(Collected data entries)
BEGIN
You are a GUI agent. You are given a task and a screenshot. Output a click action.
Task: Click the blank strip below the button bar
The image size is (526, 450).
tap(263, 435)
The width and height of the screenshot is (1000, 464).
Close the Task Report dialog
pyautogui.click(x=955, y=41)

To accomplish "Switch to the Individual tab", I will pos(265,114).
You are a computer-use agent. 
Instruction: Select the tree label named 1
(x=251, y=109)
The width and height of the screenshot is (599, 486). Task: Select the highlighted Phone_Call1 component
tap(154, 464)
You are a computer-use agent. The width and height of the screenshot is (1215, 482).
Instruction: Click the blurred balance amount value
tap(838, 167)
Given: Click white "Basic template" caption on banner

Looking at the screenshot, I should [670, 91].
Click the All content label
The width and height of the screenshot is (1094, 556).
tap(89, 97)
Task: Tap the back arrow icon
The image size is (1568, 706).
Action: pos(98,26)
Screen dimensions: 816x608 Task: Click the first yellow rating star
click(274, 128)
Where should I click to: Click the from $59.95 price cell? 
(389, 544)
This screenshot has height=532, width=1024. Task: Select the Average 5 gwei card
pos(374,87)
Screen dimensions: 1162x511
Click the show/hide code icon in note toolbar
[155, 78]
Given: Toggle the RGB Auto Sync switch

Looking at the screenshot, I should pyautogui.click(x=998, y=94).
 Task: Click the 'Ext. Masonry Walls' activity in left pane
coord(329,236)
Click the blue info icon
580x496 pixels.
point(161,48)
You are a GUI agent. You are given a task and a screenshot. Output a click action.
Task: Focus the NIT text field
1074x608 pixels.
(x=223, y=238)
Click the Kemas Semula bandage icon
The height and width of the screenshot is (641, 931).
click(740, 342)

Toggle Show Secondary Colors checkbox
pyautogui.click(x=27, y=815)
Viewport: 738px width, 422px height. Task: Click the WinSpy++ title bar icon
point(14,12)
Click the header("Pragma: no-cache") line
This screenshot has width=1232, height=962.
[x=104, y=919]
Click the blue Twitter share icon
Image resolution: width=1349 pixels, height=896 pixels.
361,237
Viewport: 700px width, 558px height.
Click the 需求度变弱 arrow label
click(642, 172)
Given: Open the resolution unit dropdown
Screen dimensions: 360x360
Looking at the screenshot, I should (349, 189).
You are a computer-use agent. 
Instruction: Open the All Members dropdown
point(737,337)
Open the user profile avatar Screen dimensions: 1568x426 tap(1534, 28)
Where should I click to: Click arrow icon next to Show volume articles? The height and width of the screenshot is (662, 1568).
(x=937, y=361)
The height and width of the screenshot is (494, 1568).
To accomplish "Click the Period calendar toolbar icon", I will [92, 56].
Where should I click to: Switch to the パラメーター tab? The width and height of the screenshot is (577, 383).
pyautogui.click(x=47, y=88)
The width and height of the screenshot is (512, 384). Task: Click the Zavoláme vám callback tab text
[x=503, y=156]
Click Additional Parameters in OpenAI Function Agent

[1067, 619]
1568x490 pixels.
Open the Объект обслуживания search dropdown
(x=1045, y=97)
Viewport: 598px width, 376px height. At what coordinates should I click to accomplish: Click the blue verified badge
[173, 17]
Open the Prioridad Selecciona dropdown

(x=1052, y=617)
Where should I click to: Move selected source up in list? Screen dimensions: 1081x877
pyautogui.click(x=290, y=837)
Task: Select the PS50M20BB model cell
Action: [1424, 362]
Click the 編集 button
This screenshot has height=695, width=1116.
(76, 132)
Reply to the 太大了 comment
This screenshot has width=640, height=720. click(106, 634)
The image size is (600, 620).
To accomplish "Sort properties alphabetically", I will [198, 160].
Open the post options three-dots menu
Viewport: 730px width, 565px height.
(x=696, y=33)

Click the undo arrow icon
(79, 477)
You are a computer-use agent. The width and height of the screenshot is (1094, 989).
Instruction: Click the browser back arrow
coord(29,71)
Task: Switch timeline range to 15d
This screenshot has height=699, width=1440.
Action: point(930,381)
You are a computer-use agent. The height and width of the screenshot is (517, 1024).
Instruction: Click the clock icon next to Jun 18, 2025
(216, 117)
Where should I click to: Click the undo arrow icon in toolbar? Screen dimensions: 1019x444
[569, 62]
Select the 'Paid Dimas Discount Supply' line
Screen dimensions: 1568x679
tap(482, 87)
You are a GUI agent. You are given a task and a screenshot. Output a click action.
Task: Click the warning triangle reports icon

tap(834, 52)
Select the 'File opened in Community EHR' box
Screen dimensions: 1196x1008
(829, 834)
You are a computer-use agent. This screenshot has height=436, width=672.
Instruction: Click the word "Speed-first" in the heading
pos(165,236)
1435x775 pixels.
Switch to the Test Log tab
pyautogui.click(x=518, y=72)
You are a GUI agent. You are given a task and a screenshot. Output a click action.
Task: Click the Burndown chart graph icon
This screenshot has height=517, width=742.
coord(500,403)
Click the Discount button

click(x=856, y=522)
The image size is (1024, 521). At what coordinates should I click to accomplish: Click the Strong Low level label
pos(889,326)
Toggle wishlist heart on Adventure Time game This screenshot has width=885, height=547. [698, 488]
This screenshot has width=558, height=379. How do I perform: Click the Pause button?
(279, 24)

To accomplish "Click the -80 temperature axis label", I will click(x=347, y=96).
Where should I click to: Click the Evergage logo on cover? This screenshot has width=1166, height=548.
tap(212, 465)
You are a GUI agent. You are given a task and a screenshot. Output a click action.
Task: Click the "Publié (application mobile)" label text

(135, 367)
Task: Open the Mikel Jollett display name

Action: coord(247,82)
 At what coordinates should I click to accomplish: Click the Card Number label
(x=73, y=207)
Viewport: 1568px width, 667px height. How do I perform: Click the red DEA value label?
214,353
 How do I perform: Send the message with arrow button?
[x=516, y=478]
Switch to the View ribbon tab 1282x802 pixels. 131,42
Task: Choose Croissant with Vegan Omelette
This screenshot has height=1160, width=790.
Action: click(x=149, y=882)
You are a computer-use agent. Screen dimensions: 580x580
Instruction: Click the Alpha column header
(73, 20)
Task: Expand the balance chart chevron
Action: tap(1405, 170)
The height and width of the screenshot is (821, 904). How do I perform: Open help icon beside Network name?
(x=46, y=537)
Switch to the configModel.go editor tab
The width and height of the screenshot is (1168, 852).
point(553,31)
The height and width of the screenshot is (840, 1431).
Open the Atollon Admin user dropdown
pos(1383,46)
END
=== REQUIRED ACTION ===
Look for the string "will" in the records, and copy every line where it is found.

=== EXERCISE ANSWER ===
To accomplish "Switch to the Individual tab", I will pos(265,114).
To accomplish "Click the Period calendar toolbar icon", I will [92, 56].
To accomplish "Sort properties alphabetically", I will [198, 160].
To accomplish "Click the -80 temperature axis label", I will click(x=347, y=96).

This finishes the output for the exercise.